(PROBLEM DETAILS):
Please return every record exactly as it appears.
═══ GIVEN RECORDS ═══
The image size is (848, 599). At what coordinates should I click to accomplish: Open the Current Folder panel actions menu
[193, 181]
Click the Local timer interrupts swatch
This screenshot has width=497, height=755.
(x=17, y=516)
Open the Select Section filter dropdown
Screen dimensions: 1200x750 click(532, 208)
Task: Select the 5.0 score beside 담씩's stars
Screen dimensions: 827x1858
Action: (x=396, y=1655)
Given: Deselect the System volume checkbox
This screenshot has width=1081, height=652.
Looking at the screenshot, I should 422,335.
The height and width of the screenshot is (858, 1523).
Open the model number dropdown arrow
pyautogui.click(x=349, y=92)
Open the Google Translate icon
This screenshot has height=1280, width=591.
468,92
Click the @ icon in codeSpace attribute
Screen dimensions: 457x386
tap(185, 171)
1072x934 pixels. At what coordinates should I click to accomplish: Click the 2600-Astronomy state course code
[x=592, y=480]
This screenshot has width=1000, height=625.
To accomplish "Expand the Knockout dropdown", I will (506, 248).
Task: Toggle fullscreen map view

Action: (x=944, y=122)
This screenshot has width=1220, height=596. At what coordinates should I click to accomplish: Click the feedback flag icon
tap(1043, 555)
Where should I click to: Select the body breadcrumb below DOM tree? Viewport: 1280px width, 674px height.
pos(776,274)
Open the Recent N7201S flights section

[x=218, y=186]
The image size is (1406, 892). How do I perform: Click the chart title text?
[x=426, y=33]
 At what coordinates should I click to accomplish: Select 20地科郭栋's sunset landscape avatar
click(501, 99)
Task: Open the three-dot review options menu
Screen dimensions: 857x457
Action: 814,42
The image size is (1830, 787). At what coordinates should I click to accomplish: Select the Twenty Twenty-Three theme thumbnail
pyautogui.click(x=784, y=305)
═══
(EXERCISE OUTPUT):
The image size is (848, 599). At what coordinates should I click to accomplish: Open the Current Folder panel actions menu
[193, 181]
Click the Local timer interrupts swatch
This screenshot has width=497, height=755.
(x=17, y=516)
Open the Select Section filter dropdown
Screen dimensions: 1200x750 click(532, 208)
Task: Select the 5.0 score beside 담씩's stars
Screen dimensions: 827x1858
Action: (x=396, y=1655)
Given: Deselect the System volume checkbox
This screenshot has width=1081, height=652.
Looking at the screenshot, I should 422,335.
The height and width of the screenshot is (858, 1523).
Open the model number dropdown arrow
pyautogui.click(x=349, y=92)
Open the Google Translate icon
This screenshot has height=1280, width=591.
468,92
Click the @ icon in codeSpace attribute
Screen dimensions: 457x386
tap(185, 171)
1072x934 pixels. At what coordinates should I click to accomplish: Click the 2600-Astronomy state course code
[x=592, y=480]
This screenshot has width=1000, height=625.
To accomplish "Expand the Knockout dropdown", I will (506, 248).
Task: Toggle fullscreen map view

Action: (x=944, y=122)
This screenshot has width=1220, height=596. At what coordinates should I click to accomplish: Click the feedback flag icon
tap(1043, 555)
Where should I click to: Select the body breadcrumb below DOM tree? Viewport: 1280px width, 674px height.
pos(776,274)
Open the Recent N7201S flights section

[x=218, y=186]
The image size is (1406, 892). How do I perform: Click the chart title text?
[x=426, y=33]
 At what coordinates should I click to accomplish: Select 20地科郭栋's sunset landscape avatar
click(501, 99)
Task: Open the three-dot review options menu
Screen dimensions: 857x457
Action: 814,42
The image size is (1830, 787). At what coordinates should I click to accomplish: Select the Twenty Twenty-Three theme thumbnail
pyautogui.click(x=784, y=305)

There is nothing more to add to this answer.